Some records:

******

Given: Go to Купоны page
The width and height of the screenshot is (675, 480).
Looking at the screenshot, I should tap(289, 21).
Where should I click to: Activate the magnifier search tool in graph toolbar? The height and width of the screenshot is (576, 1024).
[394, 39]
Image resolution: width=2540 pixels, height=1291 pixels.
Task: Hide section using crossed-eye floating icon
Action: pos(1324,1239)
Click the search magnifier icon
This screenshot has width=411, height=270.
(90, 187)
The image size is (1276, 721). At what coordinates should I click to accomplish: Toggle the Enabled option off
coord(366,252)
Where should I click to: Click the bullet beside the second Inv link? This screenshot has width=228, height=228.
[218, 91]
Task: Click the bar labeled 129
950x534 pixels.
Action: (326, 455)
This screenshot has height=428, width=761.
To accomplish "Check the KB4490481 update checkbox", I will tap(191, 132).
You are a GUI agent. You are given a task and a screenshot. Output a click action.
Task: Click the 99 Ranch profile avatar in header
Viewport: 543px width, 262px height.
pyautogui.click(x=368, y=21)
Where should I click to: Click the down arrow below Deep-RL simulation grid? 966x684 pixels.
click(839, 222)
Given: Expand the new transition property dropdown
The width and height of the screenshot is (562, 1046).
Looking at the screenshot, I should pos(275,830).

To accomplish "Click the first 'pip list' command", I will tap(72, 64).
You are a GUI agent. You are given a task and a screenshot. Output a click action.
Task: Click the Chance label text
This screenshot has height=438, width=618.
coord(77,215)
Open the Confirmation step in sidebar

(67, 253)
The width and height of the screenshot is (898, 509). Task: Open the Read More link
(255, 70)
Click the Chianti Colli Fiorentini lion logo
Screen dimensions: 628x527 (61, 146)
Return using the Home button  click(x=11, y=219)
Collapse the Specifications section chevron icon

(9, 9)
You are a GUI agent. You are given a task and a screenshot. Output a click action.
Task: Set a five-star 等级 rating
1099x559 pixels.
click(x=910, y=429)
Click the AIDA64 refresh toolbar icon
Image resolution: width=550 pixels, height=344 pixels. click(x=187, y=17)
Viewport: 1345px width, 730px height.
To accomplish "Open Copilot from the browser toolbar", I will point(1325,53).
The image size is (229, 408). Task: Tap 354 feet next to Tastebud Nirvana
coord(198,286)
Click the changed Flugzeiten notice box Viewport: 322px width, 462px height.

******

→ **THE EXERCISE**: Copy out every line of the material above word for word.

→ **TASK OUTPUT**:
Given: Go to Купоны page
The width and height of the screenshot is (675, 480).
Looking at the screenshot, I should tap(289, 21).
Where should I click to: Activate the magnifier search tool in graph toolbar? The height and width of the screenshot is (576, 1024).
[394, 39]
Image resolution: width=2540 pixels, height=1291 pixels.
Task: Hide section using crossed-eye floating icon
Action: pos(1324,1239)
Click the search magnifier icon
This screenshot has width=411, height=270.
(90, 187)
The image size is (1276, 721). At what coordinates should I click to accomplish: Toggle the Enabled option off
coord(366,252)
Where should I click to: Click the bullet beside the second Inv link? This screenshot has width=228, height=228.
[218, 91]
Task: Click the bar labeled 129
950x534 pixels.
Action: (326, 455)
This screenshot has height=428, width=761.
To accomplish "Check the KB4490481 update checkbox", I will tap(191, 132).
You are a GUI agent. You are given a task and a screenshot. Output a click action.
Task: Click the 99 Ranch profile avatar in header
Viewport: 543px width, 262px height.
pyautogui.click(x=368, y=21)
Where should I click to: Click the down arrow below Deep-RL simulation grid? 966x684 pixels.
click(839, 222)
Given: Expand the new transition property dropdown
The width and height of the screenshot is (562, 1046).
Looking at the screenshot, I should pos(275,830).

To accomplish "Click the first 'pip list' command", I will tap(72, 64).
You are a GUI agent. You are given a task and a screenshot. Output a click action.
Task: Click the Chance label text
This screenshot has height=438, width=618.
coord(77,215)
Open the Confirmation step in sidebar

(67, 253)
The width and height of the screenshot is (898, 509). Task: Open the Read More link
(255, 70)
Click the Chianti Colli Fiorentini lion logo
Screen dimensions: 628x527 (61, 146)
Return using the Home button  click(x=11, y=219)
Collapse the Specifications section chevron icon

(9, 9)
You are a GUI agent. You are given a task and a screenshot. Output a click action.
Task: Set a five-star 等级 rating
1099x559 pixels.
click(x=910, y=429)
Click the AIDA64 refresh toolbar icon
Image resolution: width=550 pixels, height=344 pixels. click(x=187, y=17)
Viewport: 1345px width, 730px height.
To accomplish "Open Copilot from the browser toolbar", I will point(1325,53).
The image size is (229, 408). Task: Tap 354 feet next to Tastebud Nirvana
coord(198,286)
Click the changed Flugzeiten notice box Viewport: 322px width, 462px height.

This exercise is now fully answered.